Des chiffres qui ne surprennent pas la médecin-hygiéniste en chef de la région, Dr Marlene Spruyt.
« Je ne suis pas surprise. Elliot Lake et la communauté ont fait du bon travail pour suivre les consignes de la Santé publique. Très tôt, ils ont implanté un service de livraison à domicile de l’épicerie et ils ont respecté les règles durant tout l’été », lance la responsable du bureau de Santé d’Algoma qui abrite entre autres les villes d’Elliot Lake, Sault-Sainte-Marie et Blind River.
Alors que les personnes les plus touchées par la COVID-19 ont surtout été les personnes âgées, les chiffres à Elliot Lake sont une exception pour cette population dont près de 40 % est âgée de 65 ans et plus. Comment expliquer les bons résultats?
« On est petit, on n’est pas nombreux, on est isolé dans la nature et on n’a personne des grandes villes qui nous amène la COVID-19 », énumère la présidente du regroupement des associations francophones de l’Ontario (RAFO) Rive-Nord, Ghislaine Desjardins.
D’autres saluent le bon travail des autorités en place.
« On a mis beaucoup de protocoles en place. Je pense au maire. Et on a un docteur dans la communauté qui a donné beaucoup d’instructions aux gens. La communauté a mis des mesures en place pour nous protéger », avance Julie Caissey, une résidente de l’endroit.
« La géographie de notre région nous aide un peu. On sait que la COVID-19 se propage dans des endroits peuplés et clos où les gens sont rapprochés. Dans le Nord, on est très éparpillés. » – Docteure Marelene Spruyt
Elliot Lake n’est pas une exception, alors que le Bureau de santé publique d’Algoma ne compte aucun décès pour trois cas actifs, et affiche 60 cas depuis le début de la pandémie, des chiffres parmi les plus bas en Ontario.

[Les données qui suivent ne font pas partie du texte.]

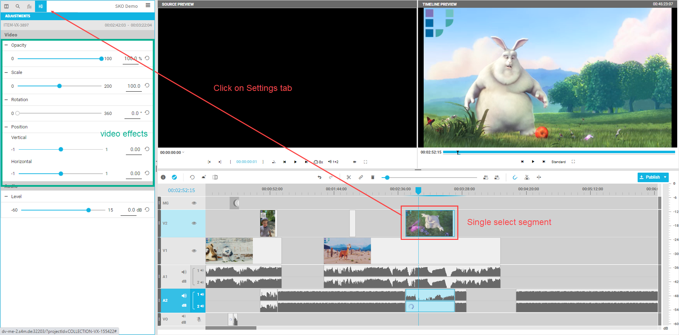
Task: Click the undo arrow in timeline toolbar
Action: pos(319,177)
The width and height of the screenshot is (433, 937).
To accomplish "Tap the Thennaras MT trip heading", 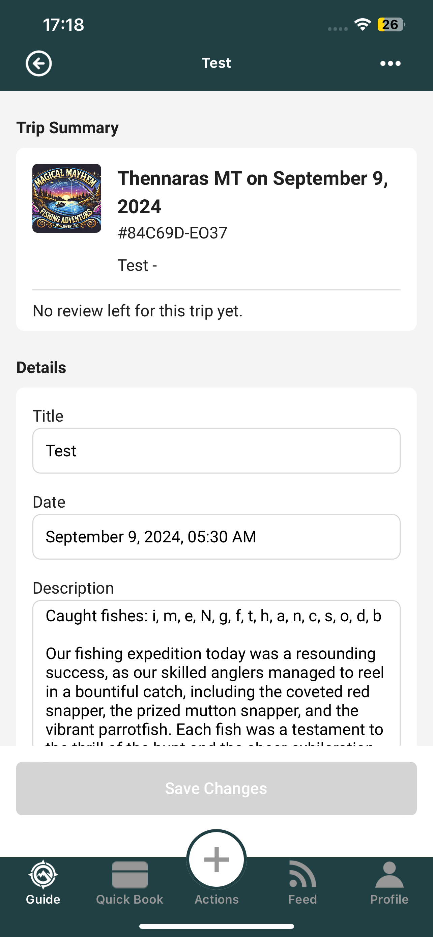I will click(x=253, y=192).
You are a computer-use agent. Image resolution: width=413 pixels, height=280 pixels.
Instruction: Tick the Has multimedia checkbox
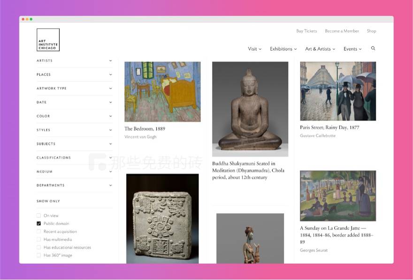coord(39,240)
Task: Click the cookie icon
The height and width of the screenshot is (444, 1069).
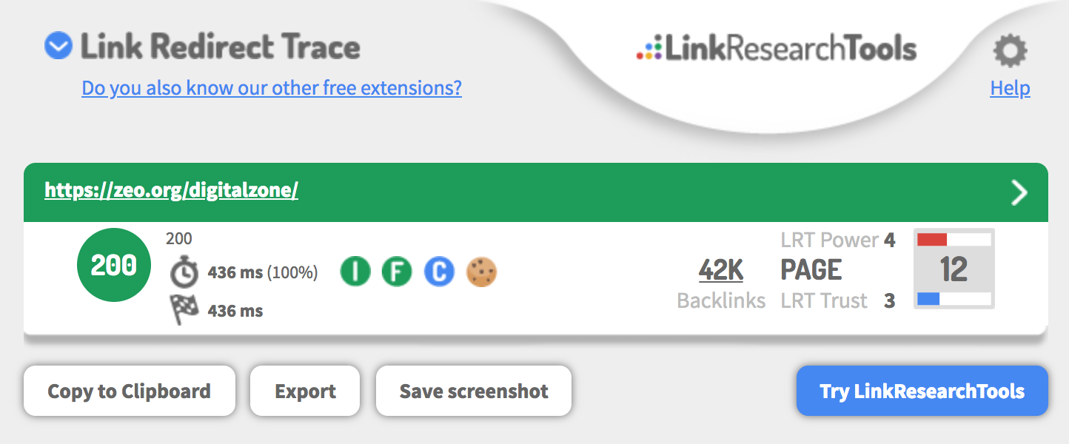Action: click(x=481, y=272)
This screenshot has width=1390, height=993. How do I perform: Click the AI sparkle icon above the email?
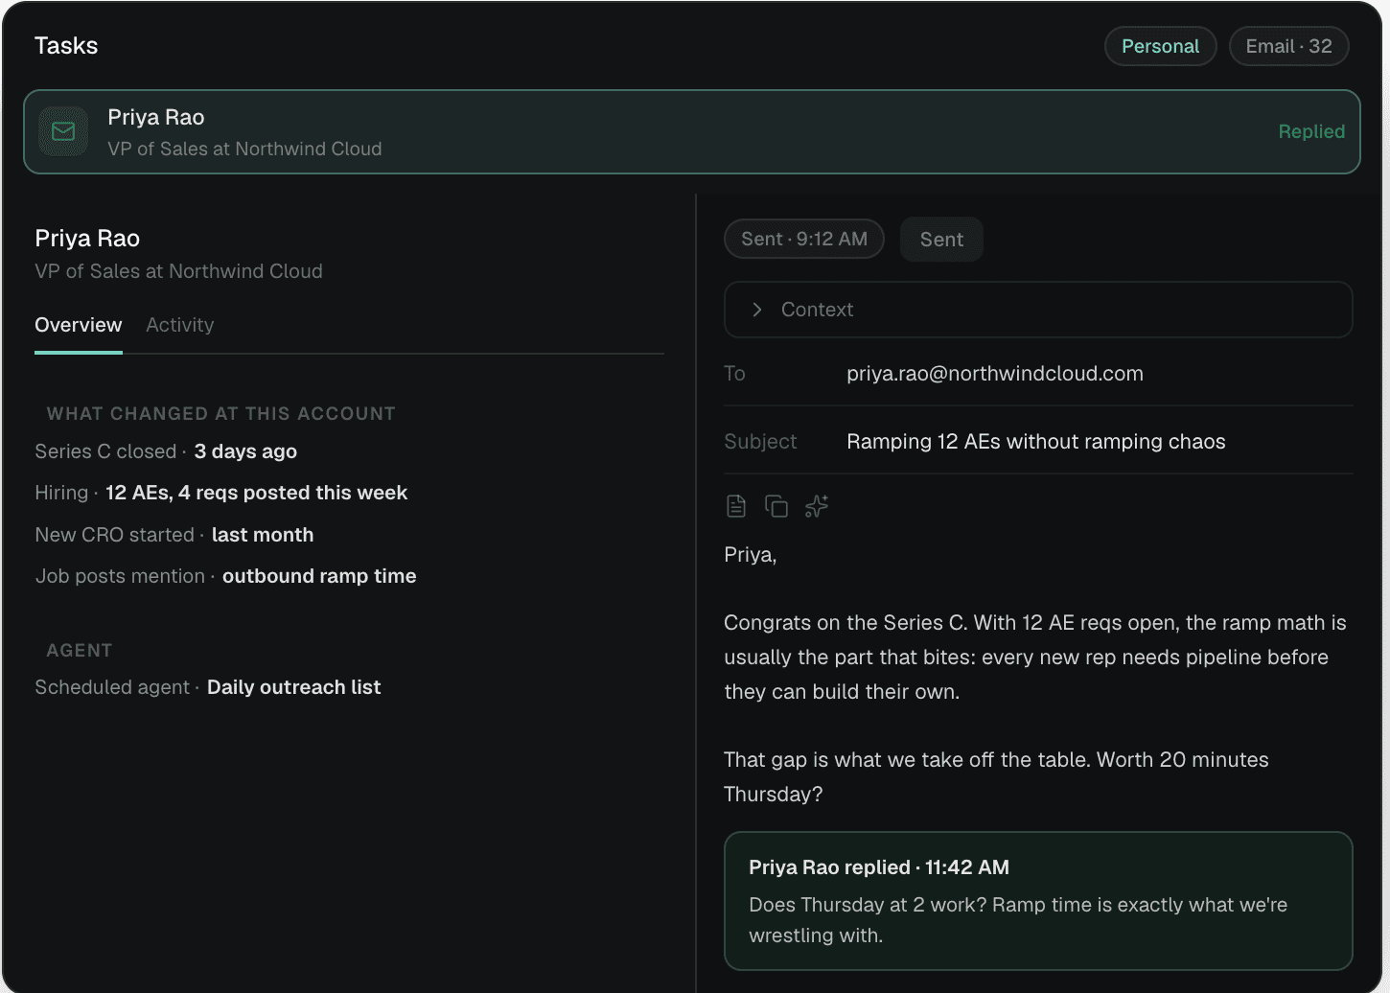click(817, 506)
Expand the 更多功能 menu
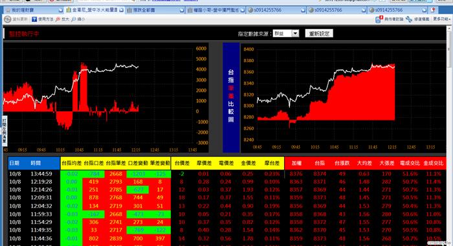453x246 pixels. pos(441,19)

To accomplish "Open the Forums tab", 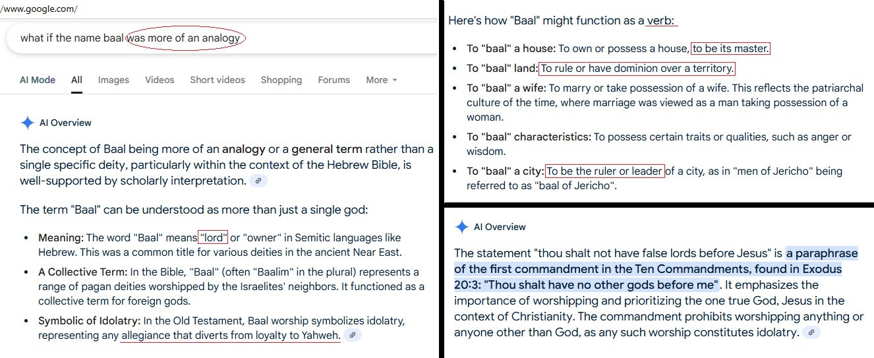I will (x=334, y=80).
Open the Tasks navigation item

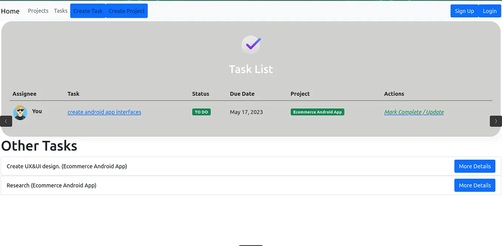click(60, 11)

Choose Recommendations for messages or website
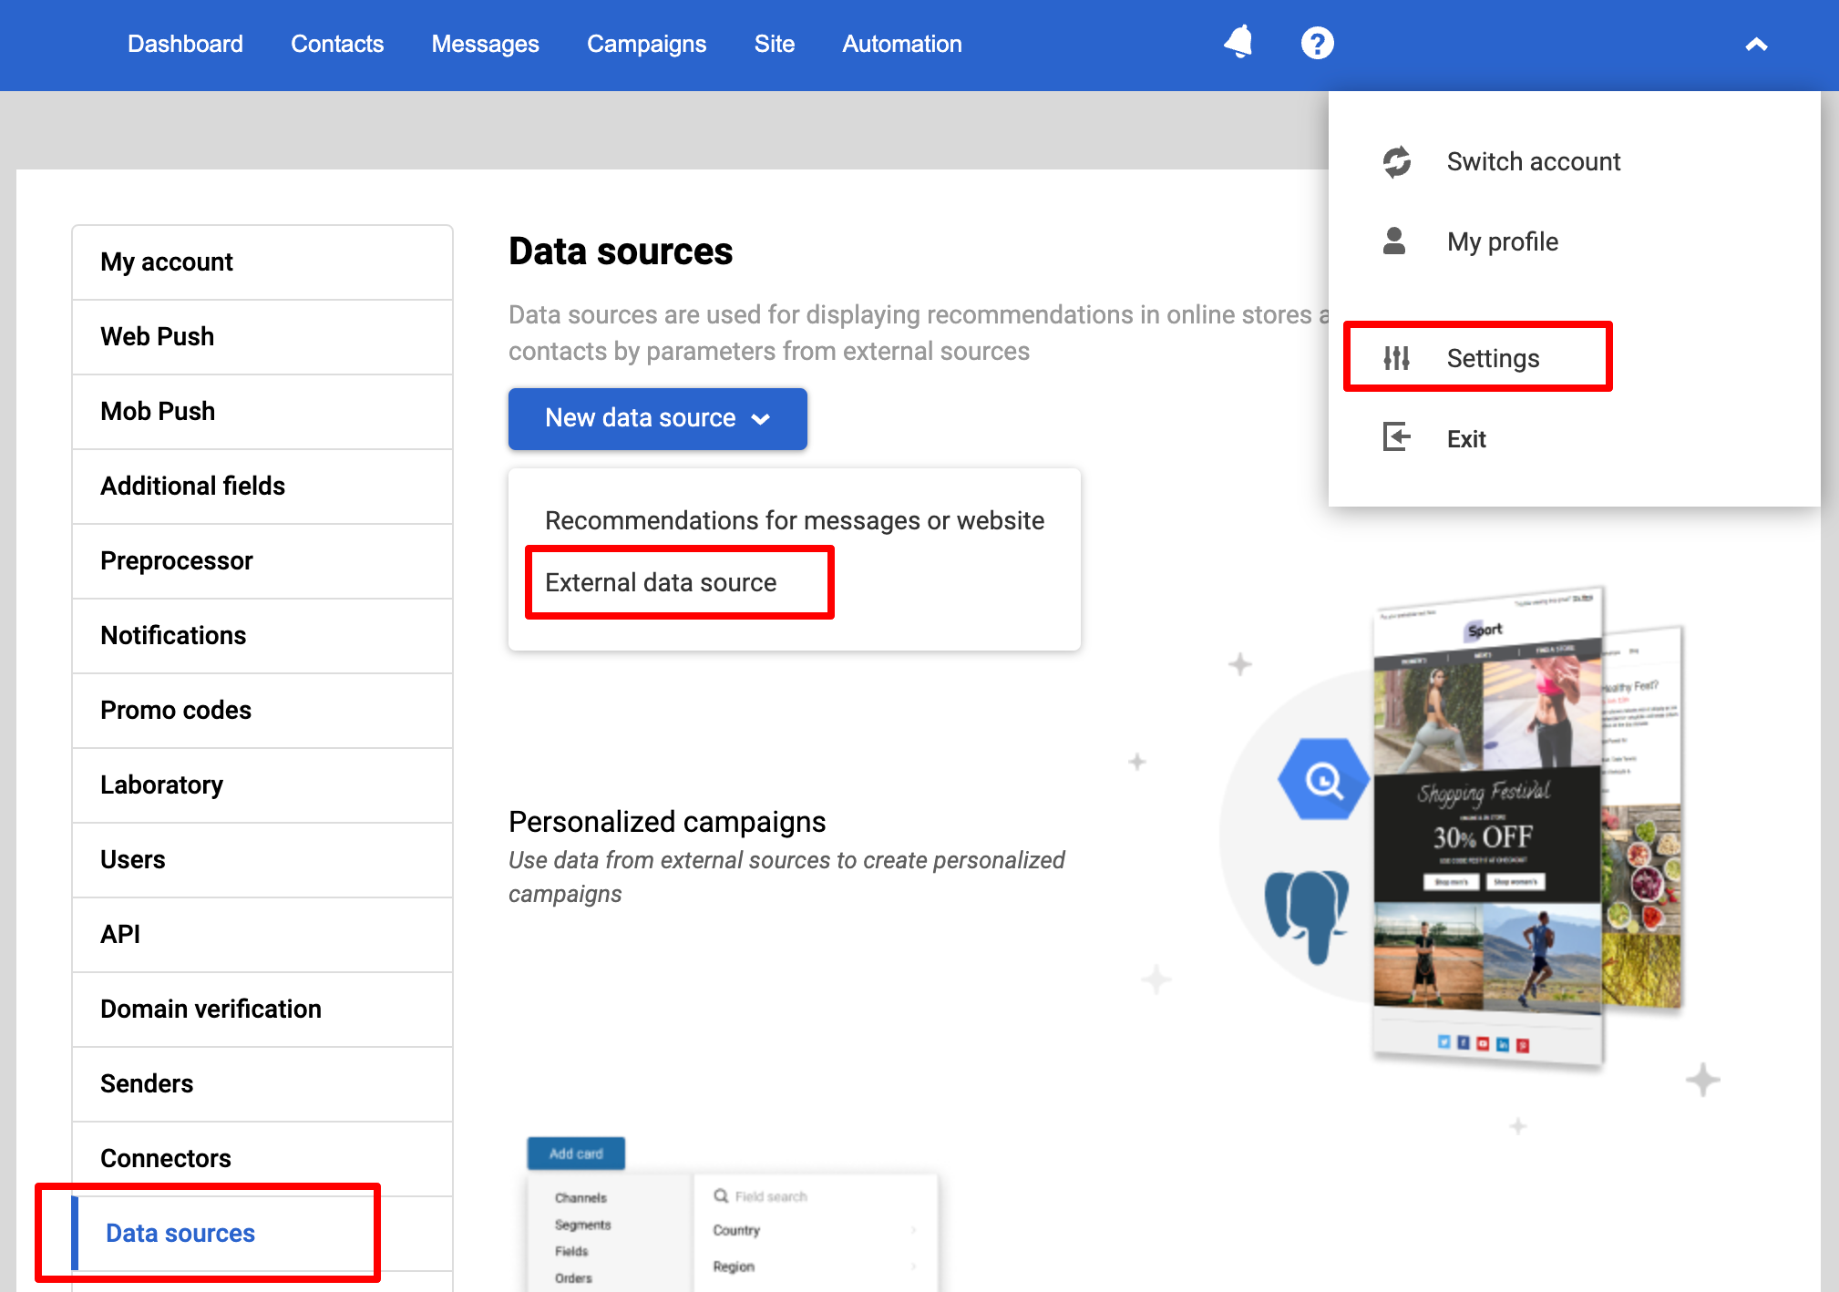[794, 520]
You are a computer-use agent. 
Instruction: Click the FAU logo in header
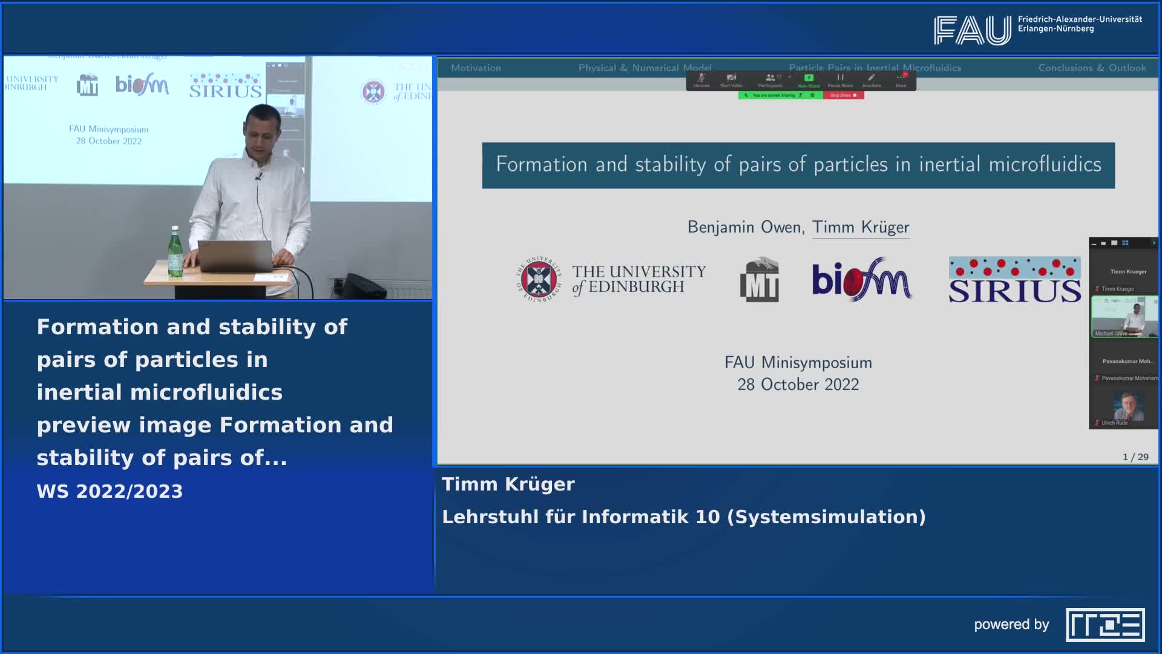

« La géographie de notre région nous aide un peu. On sait que la COVID-19 se propage dans des endroits peuplés et clos où les gens sont rapprochés. Dans le Nord, on est très éparpillés. On avait avisé les gens d’éviter d’aller vers le Sud de l’Ontario et la grande majorité est restée ici pour profiter des attraits locaux, pas beaucoup de gens voulaient aller à Toronto en juillet », affirme la médecin en chef.
En bonne posture pour l’hiver
Alors que l’hiver arrive à grands pas, l’arrivée de l’influenza combinée à la présence du COVID-19 pourrait être fatale pour la santé des personnes plus âgées. La docteure Spruyt se dit « inquiète » pour tous, mais pense que le district est en bonne posture.
« Les mêmes choses qu’on fait pour se protéger contre la COVID-19 fonctionnent pour réduire la propagation de l’influenza, comme se laver les mains, porter un masque, rester chez nous. Mais comme les gens sont très bons à respecter les mesures de santé publique, on devrait en principe être protégés contre la grippe aussi. »
Le fait que la COVID-19 semble entraîner des complications beaucoup plus sévères chez les personnes plus âgées que chez les jeunes change aussi la donne.
« Si quelque chose arrive ici à Elliot Lake, nous ne sommes pas équipés. Nos soins intensifs à l’hôpital ne pourraient pas tenir si une bonne partie de la population d’Elliot Lake était affectée par la COVID-19. Il faut faire attention », pense Julie Caissey.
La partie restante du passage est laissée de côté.